--- start TEXT SHOWN ---

Skip to content

Confirm-Solutions/catalog

Repository files navigation

A catalog of several millions tasks Pythia can do.

Please read the main post at https://confirmlabs.org/posts/catalog.html.

Further details and reproduction commands here.

The datasets:

Construction strategy

Bigrams and trigrams

We use the deduplicated Pile. The data has been tokenized and pre-processed into the MosaicML Streaming format (MDS). This was not necessary but I had already done it for a separate project and found it convenient to be able to stream the tokenized dataset rather than downloading the entire thing and re-tokenizing it.

--- end TEXT SHOWN ---
--- start DATA RECORDS ---

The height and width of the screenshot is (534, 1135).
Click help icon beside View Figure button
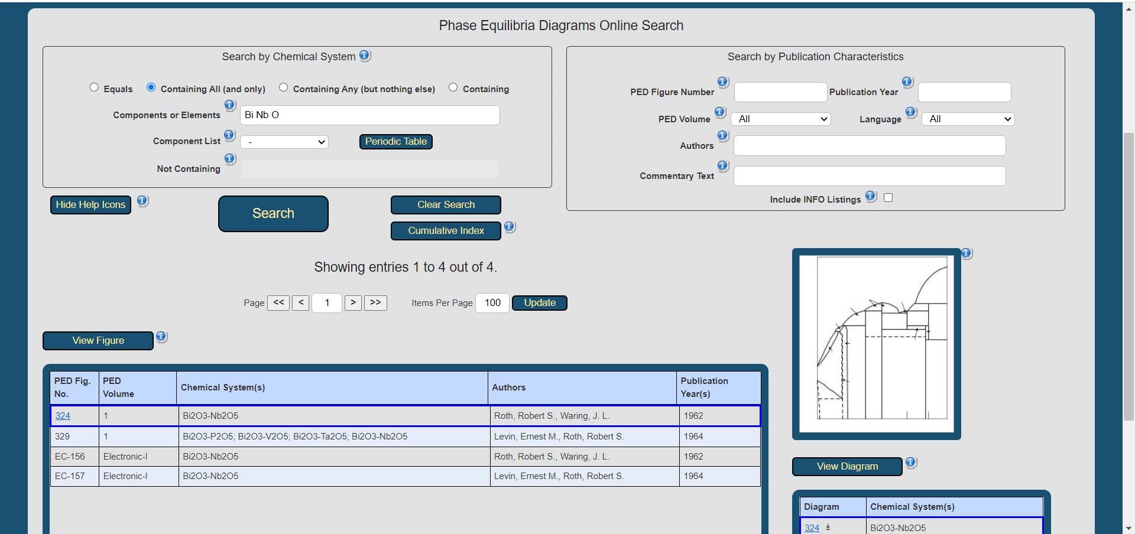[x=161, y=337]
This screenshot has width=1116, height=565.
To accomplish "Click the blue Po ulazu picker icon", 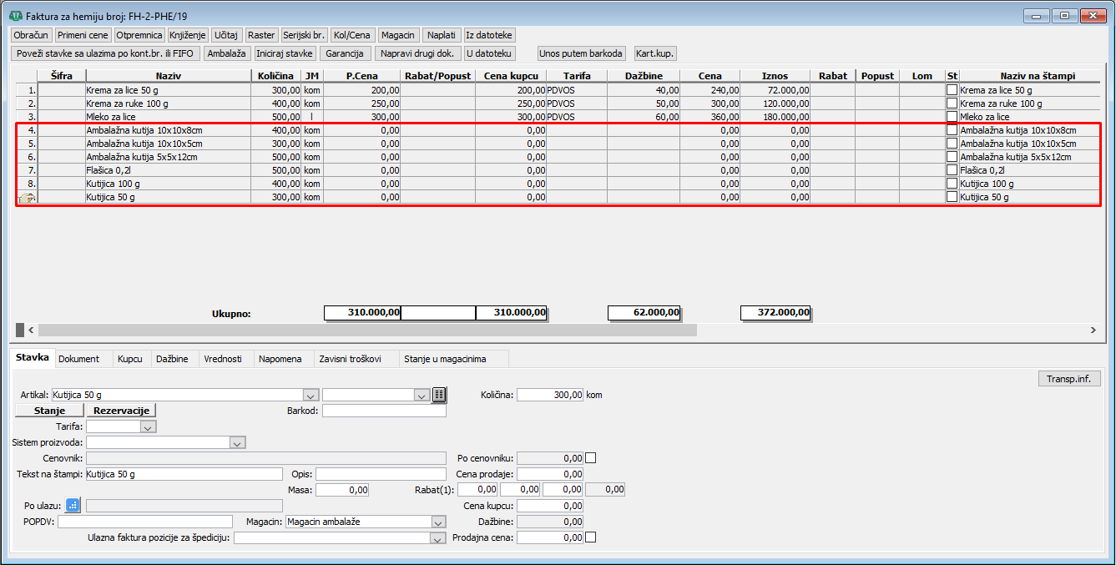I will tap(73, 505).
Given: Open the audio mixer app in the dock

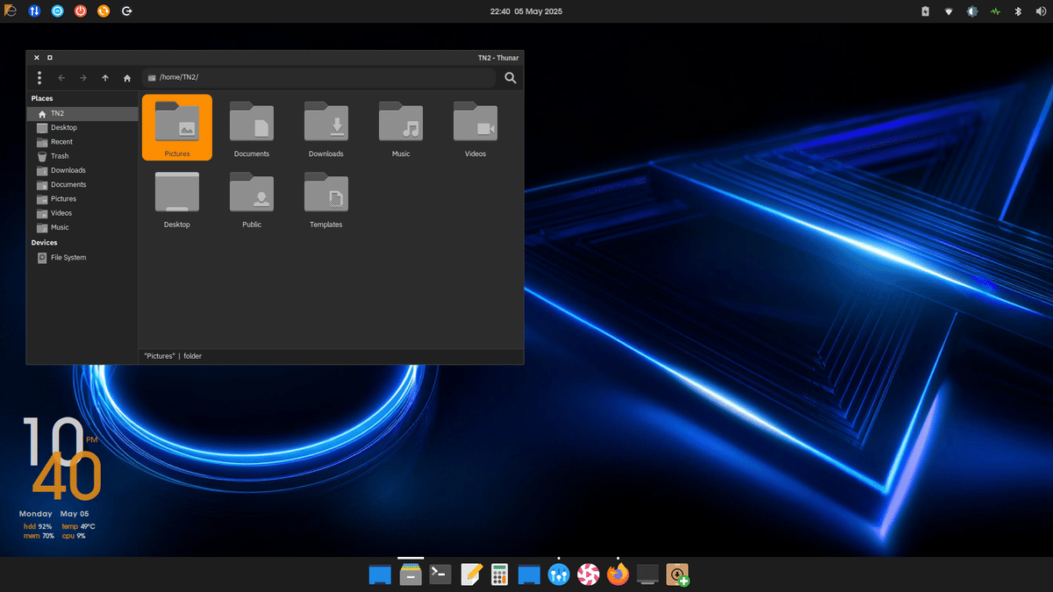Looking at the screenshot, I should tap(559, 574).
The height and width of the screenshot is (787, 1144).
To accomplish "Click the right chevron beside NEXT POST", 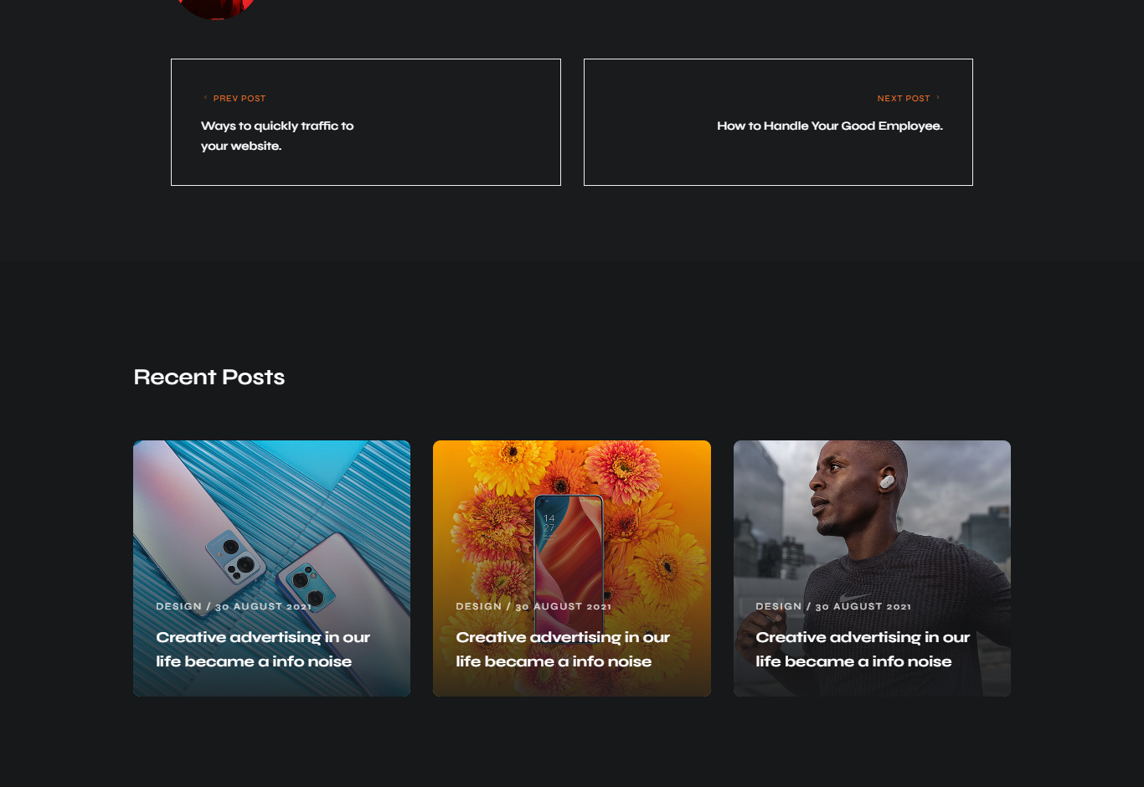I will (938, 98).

--- end DATA RECORDS ---
--- start DATA RECORDS ---

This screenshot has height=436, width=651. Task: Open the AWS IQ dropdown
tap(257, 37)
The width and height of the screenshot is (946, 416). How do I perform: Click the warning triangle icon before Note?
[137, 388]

--- end DATA RECORDS ---
--- start DATA RECORDS ---

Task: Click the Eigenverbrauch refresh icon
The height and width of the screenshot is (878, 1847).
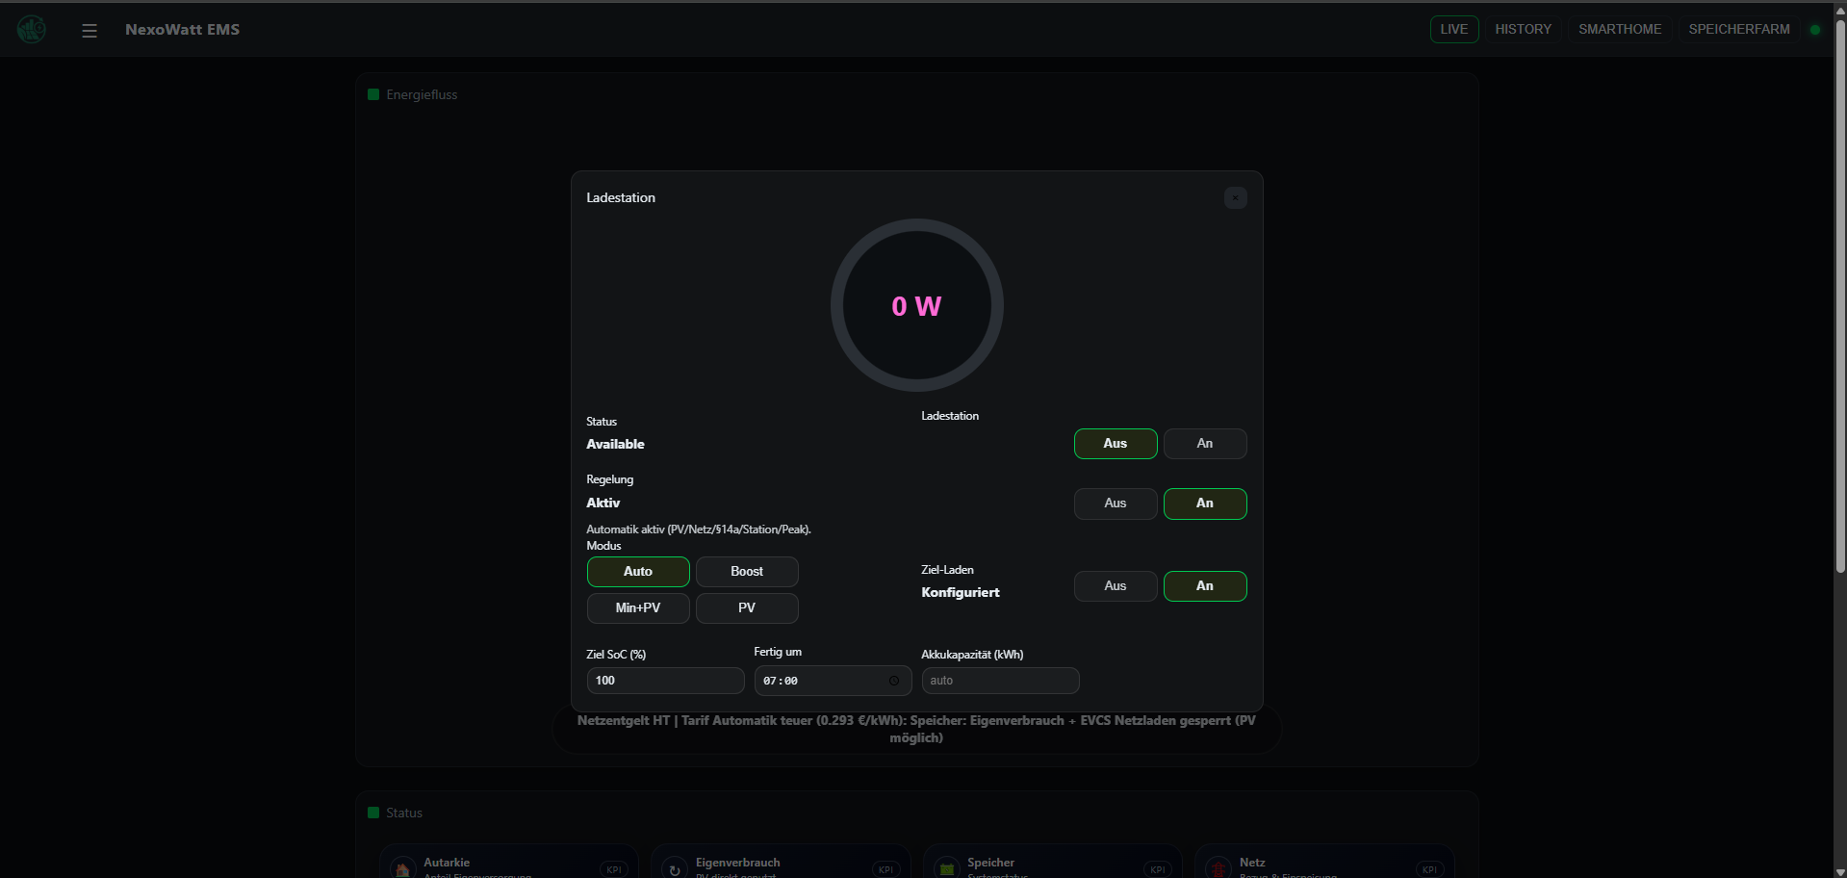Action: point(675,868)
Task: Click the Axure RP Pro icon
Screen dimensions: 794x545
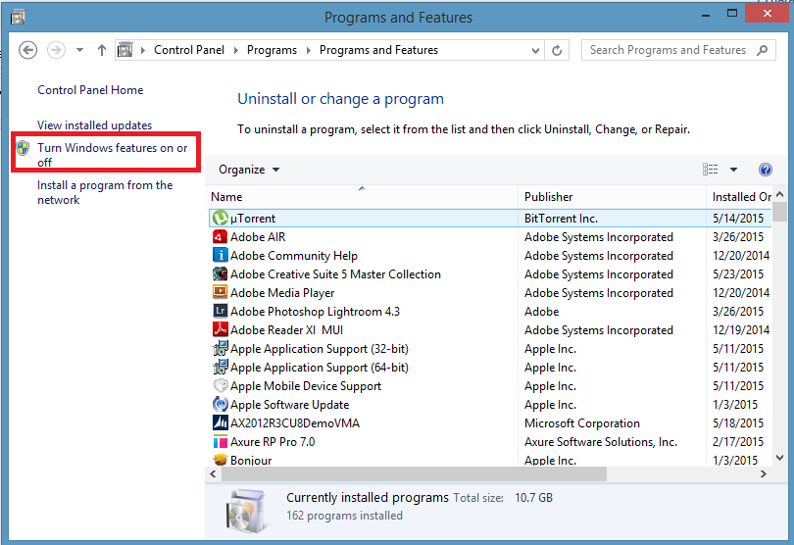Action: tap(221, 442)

--- end DATA RECORDS ---

◆ **TASK INSTRUCTIONS**:
- A) According to the repository page, what format was the tokenized data pre-processed into?
- B) Copy everything from "Bigrams and trigrams" down to "and re-tokenizing it." in the repository page, word for word.
- C) List the three short heading lines in the repository page that come between the line about further details and the paragraph about the deduplicated Pile.
The rows have nothing to do with what comes next.

◆ **RESPONSES TO THE TASKS**:
- A) The MosaicML Streaming format (MDS).

- B)
Bigrams and trigrams

We use the deduplicated Pile. The data has been tokenized and pre-processed into the MosaicML Streaming format (MDS). This was not necessary but I had already done it for a separate project and found it convenient to be able to stream the tokenized dataset rather than downloading the entire thing and re-tokenizing it.

- C)
The datasets:
Construction strategy
Bigrams and trigrams